(sorry for my bad english) I'm writing an implementation of Dijkstra algoritm and I need to use a priority queue. I use PriorityQueue as definited 开发者_开发百科in Java Platform SE 6. There is a way o a method like Q.update() in Java Platform SE 5 that rebuild priority queue in case the priorities of its elements have changed since they were inserted? (I have problem with relax and Q.poll()) I need that the update takes O(log n)
No, with a PriorityQueue
, there is no way to re-heap elements while they are in the queue.
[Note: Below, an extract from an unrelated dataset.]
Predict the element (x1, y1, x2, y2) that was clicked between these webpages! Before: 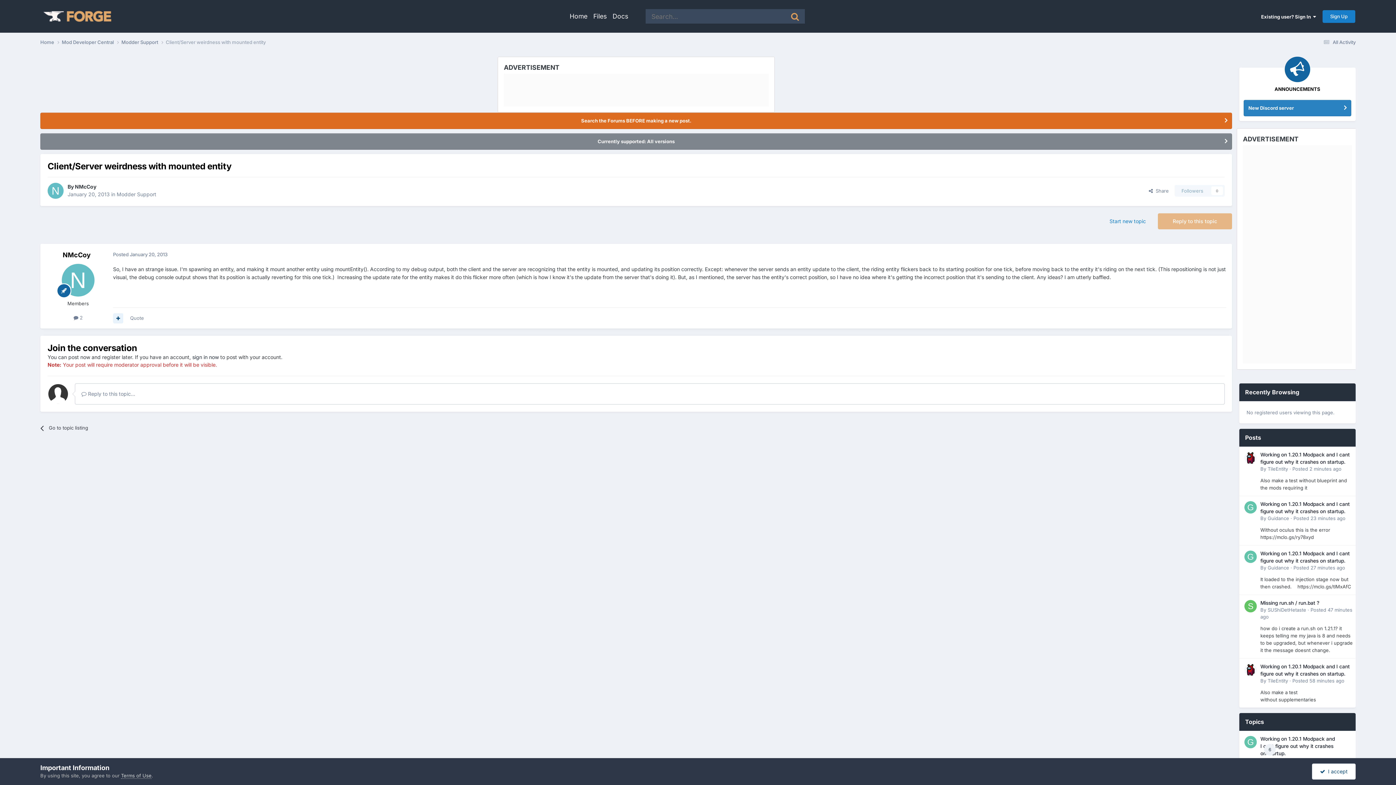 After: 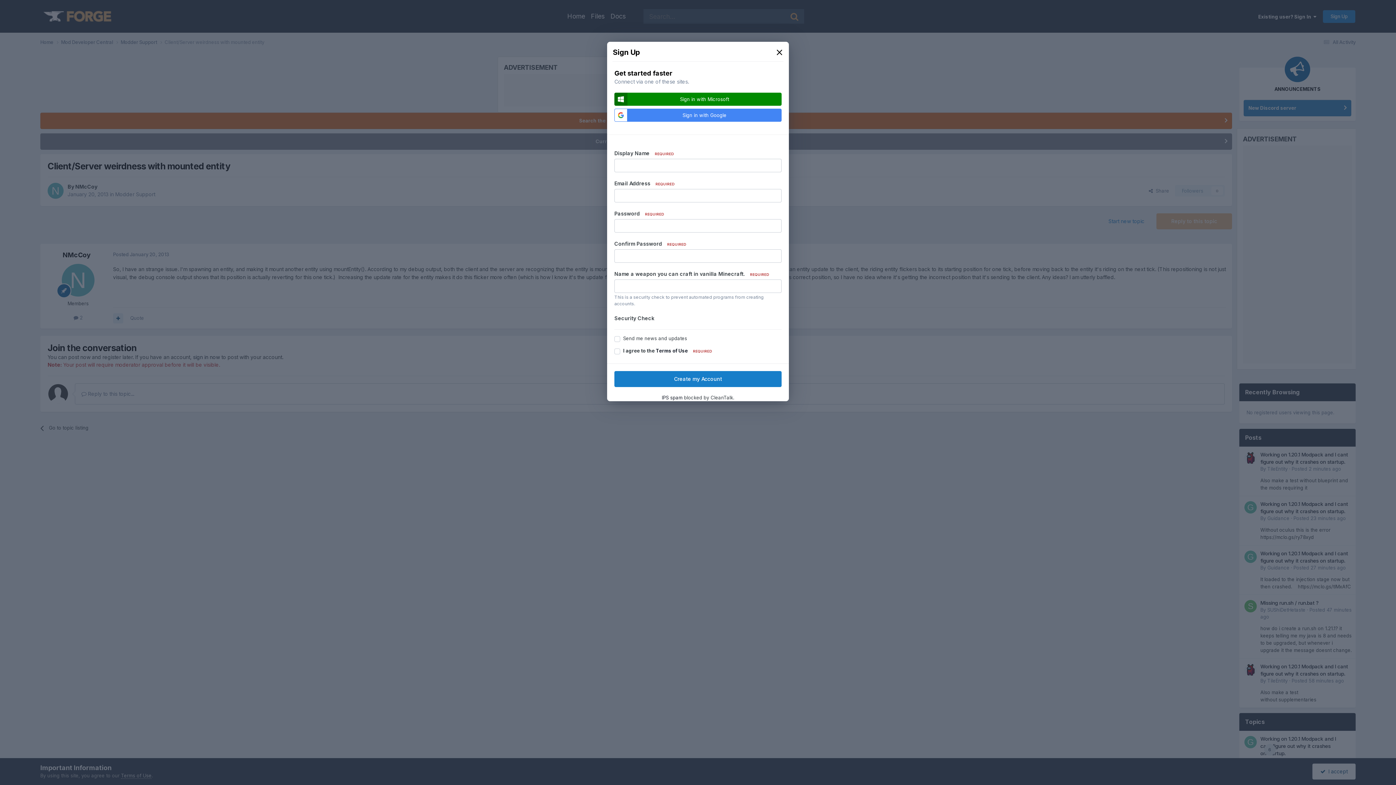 Action: label: Sign Up bbox: (1322, 10, 1355, 22)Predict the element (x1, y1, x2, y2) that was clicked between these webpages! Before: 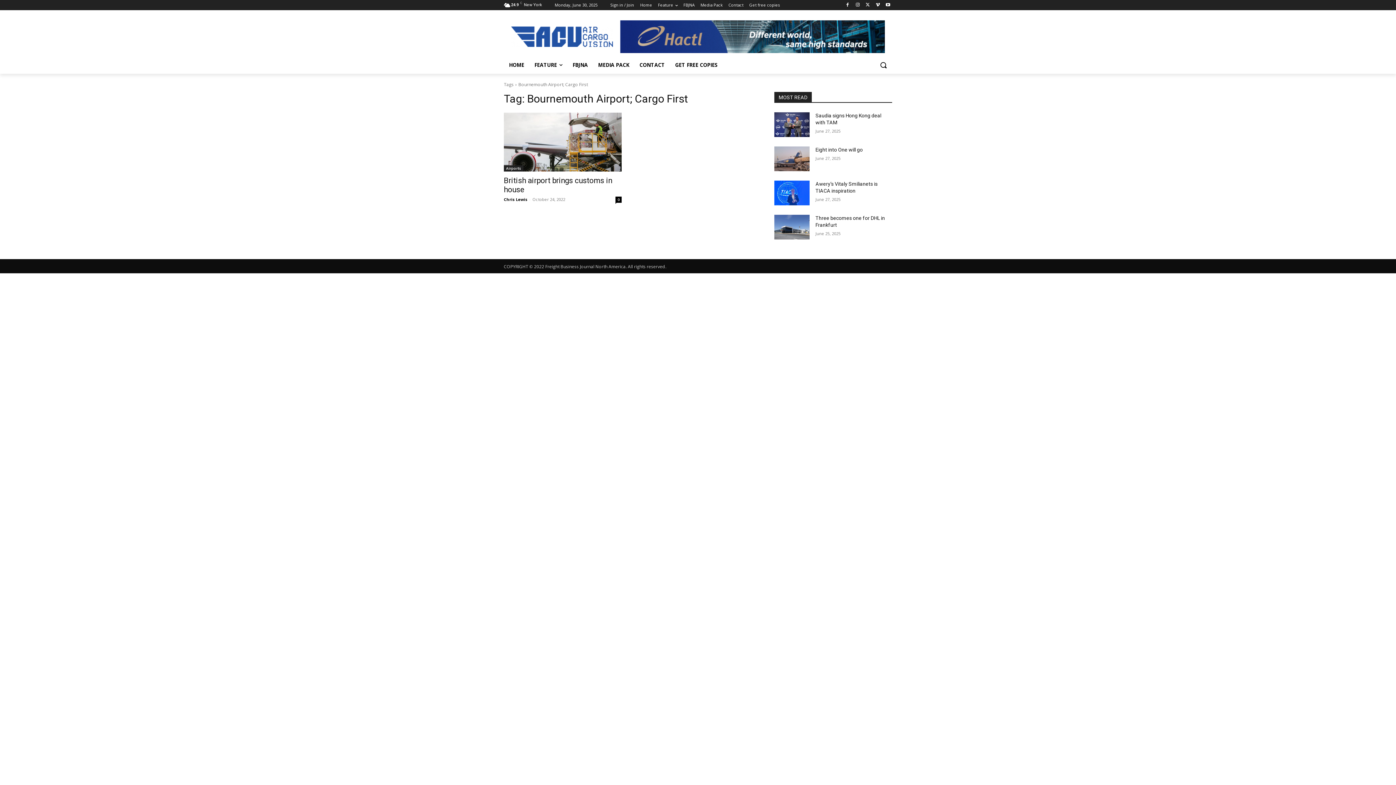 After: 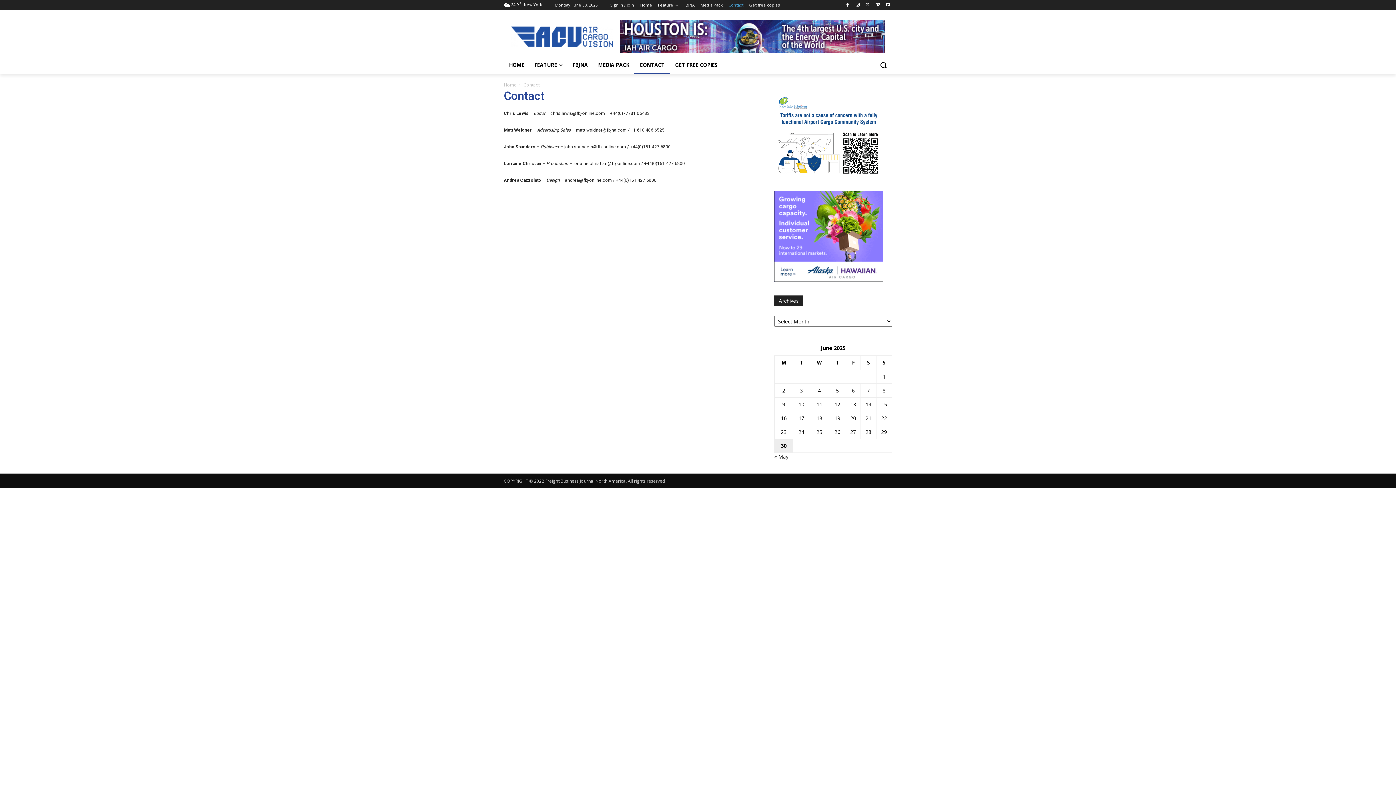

This is a common optimization for heaps. Although the time complexity of removing the top of the heap and putting an (updated) element back into the heap is of the same order, it takes roughly half the time just to notify the heap that the top element has been updated and may need to be moved down in the heap.
Updating the priority of an element already in the priority queue is an important operation and a priority queue not offering this operation is more or less useless.
An implementation of a priority queue which allows updating an already inserted value in O(log n) time looks like this:
/**
* PriorityQueue with updatePriority and item concept.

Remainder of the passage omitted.